Разумеется, возвращение в Грантем было грустным. Надо было найти какую-то отдушину, которая позволяла бы ее мыслям витать подальше от бакалейной лавки и запахов провианта. Прежде всего этой отдушиной станет поэзия, которой Маргарет, по ее признанию, увлеклась довольно рано. Разумеется, поэмы и стихи, которые она ценит, весьма невинны и окрашены суровым чувством долга и превосходства, коими отмечено стихотворение Лонгфелло, предваряющее эту книгу как эпиграф. Примерно те же чувства выражены и в стихотворении Киплинга «Стипендиаты», где красной нитью проходит мысль о том, что «они побывали далеко и многому научились, и многое из того, чему научились, охотно бы забыли, но теперь они вернулись, и мир, обязанный им многим, многое им должен».

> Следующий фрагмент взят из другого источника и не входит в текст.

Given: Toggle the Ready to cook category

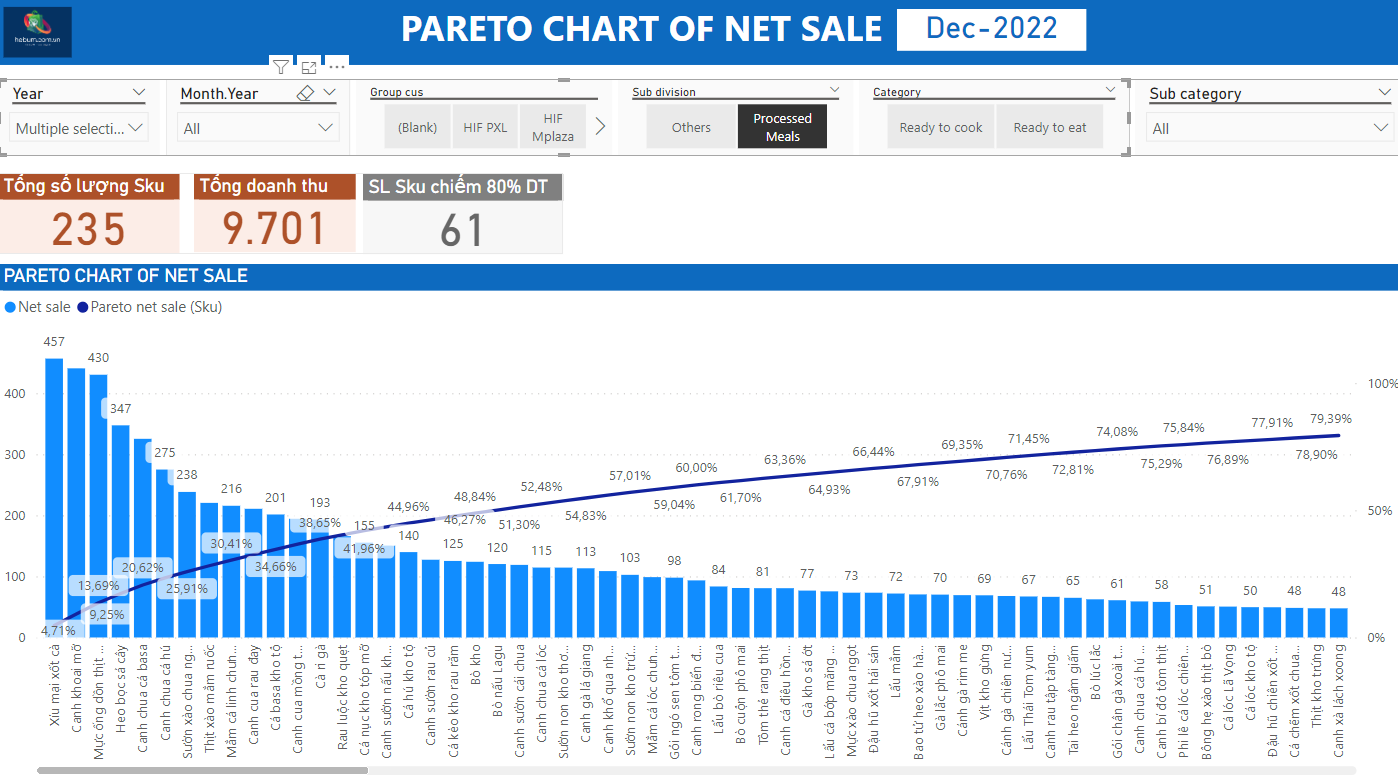Looking at the screenshot, I should pyautogui.click(x=940, y=127).
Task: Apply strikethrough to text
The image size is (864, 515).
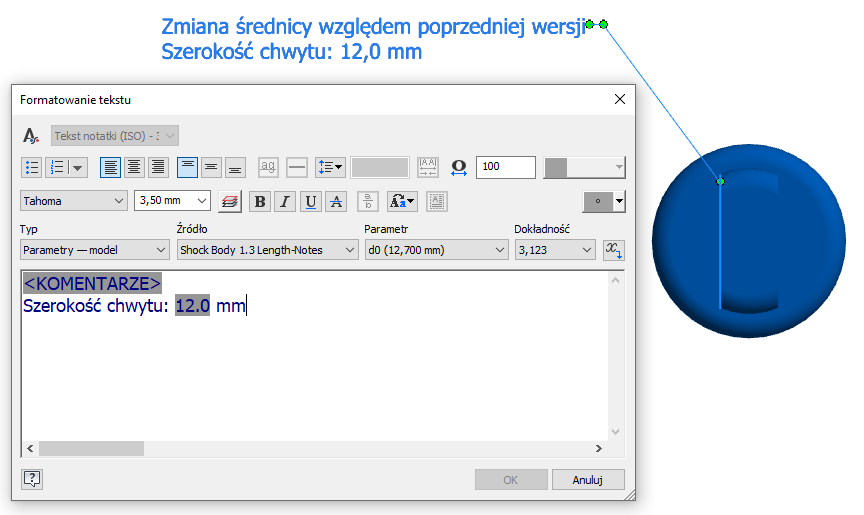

Маргарет сохранит большую любовь к поэзии. Под рукой у нее всегда будет антология «Оксфордская книга английской поэзии», из которой она знала наизусть множество отрывков и часто использовала их в своих речах.
В конце 1930-х годов в Грантем проникло кино, и именно оно скрасило жизнь Маргарет. Несмотря на то, что ее родители довольно холодно и даже настороженно относились к фильмам, окрашенным «розовой водой», Маргарет создала себе воображаемый мир, чуть менее холодный, чуть более гламурный, чем тот, что окружал ее в реальной жизни. «Я стала пленницей романтического мира Голливуда», — вспоминает она. За девять пенсов она любила погружаться в полумрак кинозала, смотреть выпуски новостей перед тем, как ее захватит художественный фильм, выбор коего всегда должен был быть одобрен ее родителями: «Четыре белых пера», превозносивший приключения в период колониальных войн; «Красный первоцвет», навсегда излечивший Маргарет от колдовских чар Великой французской революции, по поводу которой, кстати, у нее изначально не было особых иллюзий; «Мистер Смит в сенате», окончательно убедивший ее в том, что политика — дело серьезное; «Ниночка», в котором она с радостью наблюдала за тем, как божественная Грета Гарбо высмеивала большевиков. В особенности же она любила фильм «Унесенные ветром», считала его самым лучшим фильмом в истории кино, восхищаясь очаровательным легкомыслием Вивьен Ли и колдовской улыбкой Кларка Гейбла.